Simonovic told participants that article 5a of the Convention obliges States to eliminate discriminatory stereotypes based on socially constructed roles and attributes associated with gender. Further, article 5b recognizes the common responsibility of men and women in the upbringing of their children. “This addresses the need to change stereotypes about the mother as the nurturer and the father as the bread winner that are most strongly replicated in family roles in relation to child rearing,” she said.
The UN Human Rights Office commissioned Simone Cusack to analyse how stereotyping in the judiciary undermines justice for women, in particular in cases of gender-based violence.
The study revealed the five ways in which this occurred. First, it compromises judges’ impartiality. It also influences their understanding of criminal offences and their perception on whether violence has occurred in cases such as the rape of sex workers, of married women by their husbands, or domestic violence in same-sex relationships.
Stereotypes affect judges’ views about witness credibility or legal capacity. Such is the case when judges form a negative view about the credibility of the victims who do not behave in a stereotypical manner.
Further, stereotyping can also stop judges from holding perpetrators accountable or even cause them to blame the victim. Finally, stereotyping can impede access to legal rights and protection for victims of violence. The R.P.B v. Philippines case presented to CEDAW under the individual complaint procedure, Cusack mentioned, highlighted many of these harms. The rapist of a deaf and mute 17-year-old girl was acquitted by the court because the Judge expected the victim to fight her aggressor in order to protect her purity.
Speaking of the impact of stereotypes on the reproductive and sexual health and rights of women and girls, Veronica Undurraga, Law Professor at Adolfo Ibañez University in Santiago, Chile, said that there was a belief that girls should not manifest any interest in sexuality, whereas male teenagers were expected to be more vocal and aggressive.

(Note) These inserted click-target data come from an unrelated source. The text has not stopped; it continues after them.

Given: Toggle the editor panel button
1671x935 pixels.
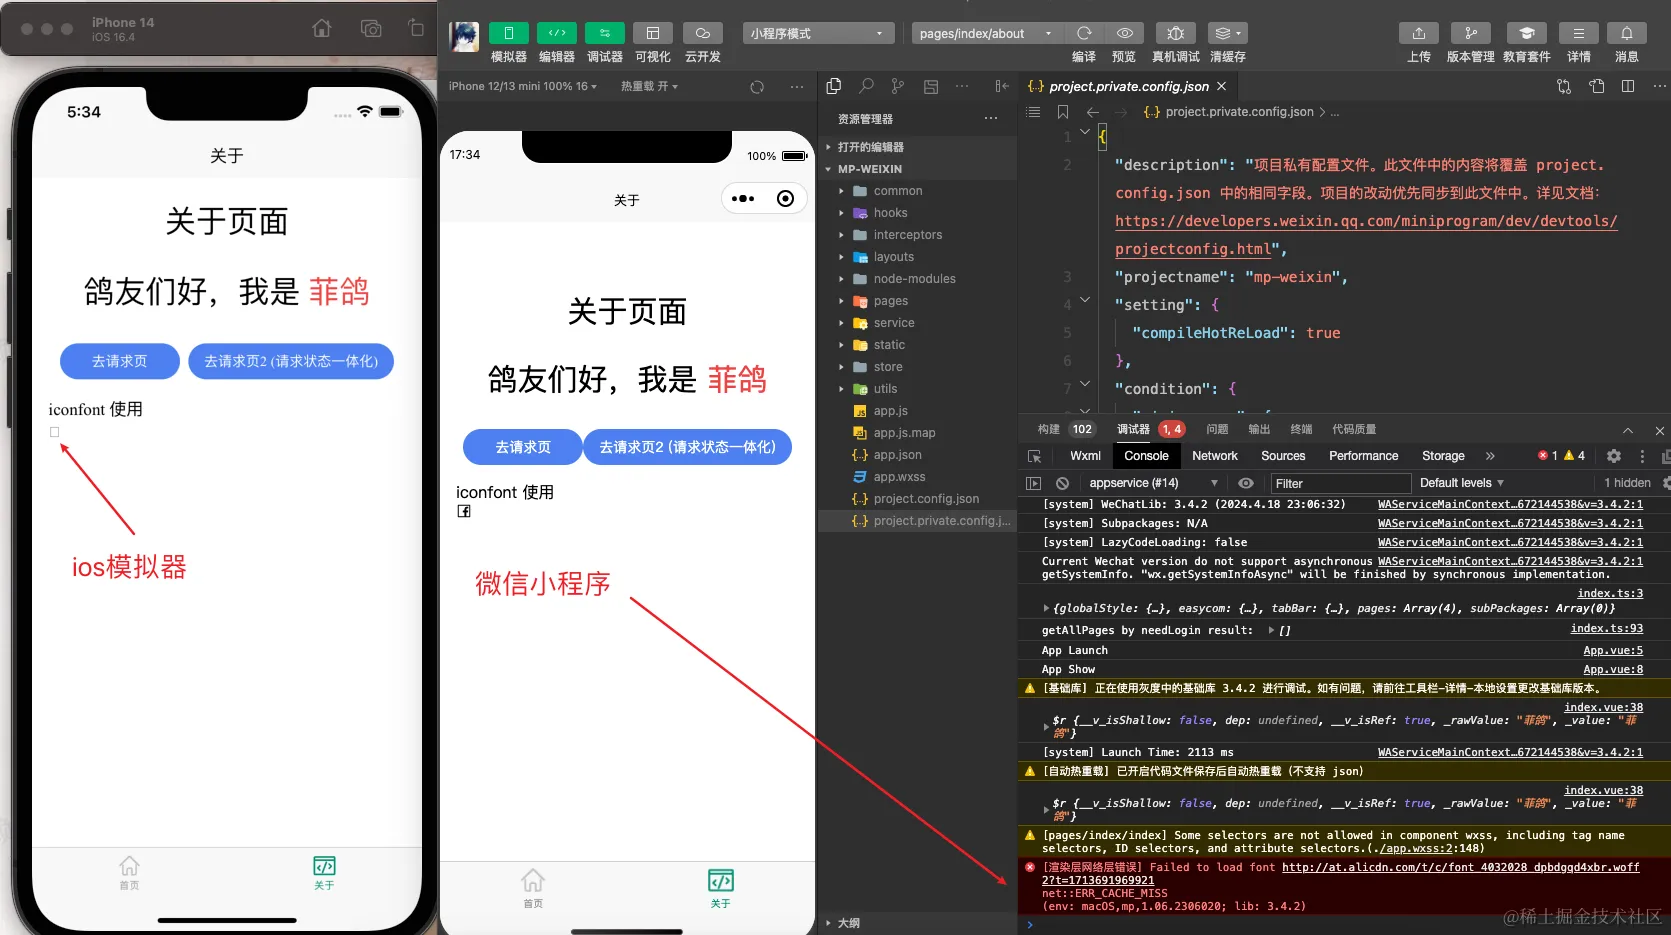Looking at the screenshot, I should pyautogui.click(x=556, y=33).
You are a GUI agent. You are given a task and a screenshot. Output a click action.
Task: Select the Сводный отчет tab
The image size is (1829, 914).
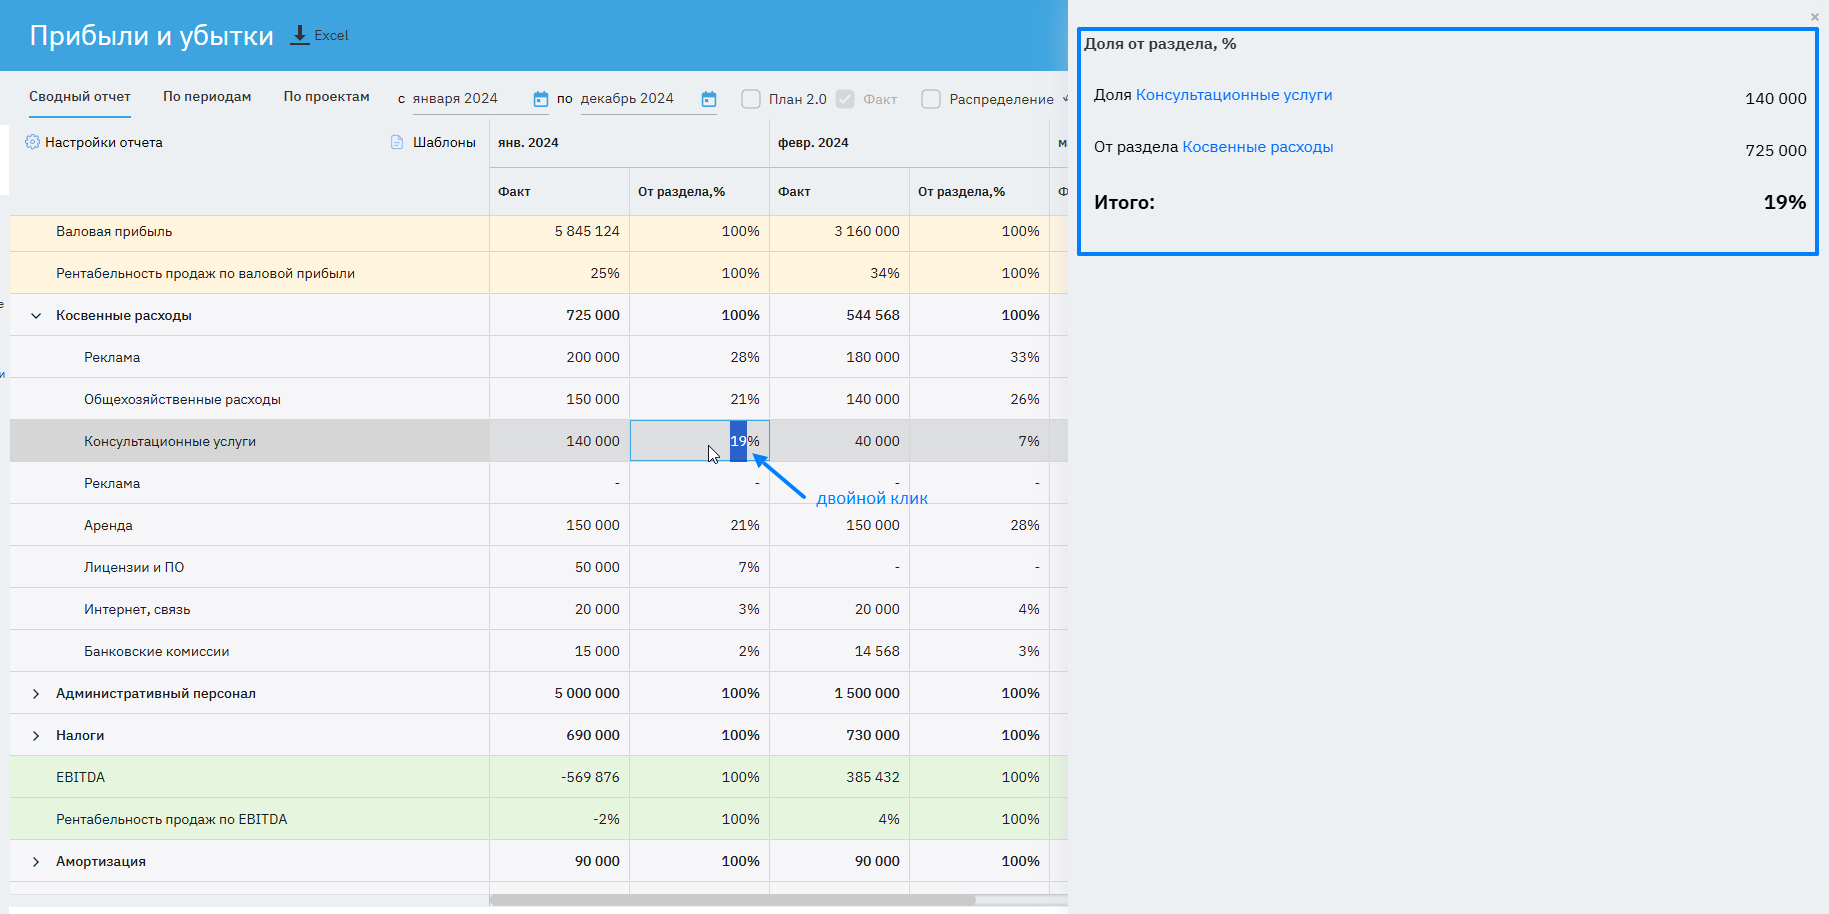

“Both young male and female adolescents should receive sexual education in order to prevent pregnancies and abortions among girls who are more often the victims of sexual coercion,” Undurraga said. “Education health systems should respect the needs of girls who seek information and access to reproductive health services.”
Undurraga also highlighted the idea that married women should always be available for their husbands, denying them the rights to decide when they wish to engage in sex. They can also be vulnerable to violence perpetrated by their husbands, which is often not punished in the courts.
The Executive Director of the Ethiopian Centre for Disability and Development, Yetnebersh Nigussie, said that women with disabilities had long been overlooked in the gender movement and that they had to deal with compounded stereotypes because of their gender and their disability.
“There is a challenge of proving two layers of humanity in order to be accepted as a woman with disabilities in this world,” she said. “First they have to prove that they are a person, before their disability, and also that they are a woman.”
Nigussie highlighted that women with disabilities are believed to be sexually inactive and therefore unsuitable for marriage. They are also the least likely to acquire an education for fear that they could be abducted, raped or subject to other forms of violence in school. Further, women with intellectual disabilities in particular, including when they are victims of sexual violence, were seldom considered reliable witnesses in courts.
Todd Minerson, Executive Director of the White Ribbon Campaign and moderator of the discussion noted that lesbian, gay, bisexual and intersex women, sex workers, women with problems of substance abuse, migrant women and indigenous women should also be considered when talking about compounded gender stereotypes.
His organization, which is the world’s largest coalition of men and boys against violence against women, endeavours to transform the harmful understanding of masculinity that permeated the violence. It also works for the recognition that the gender equality struggle must also be fought by men and boys.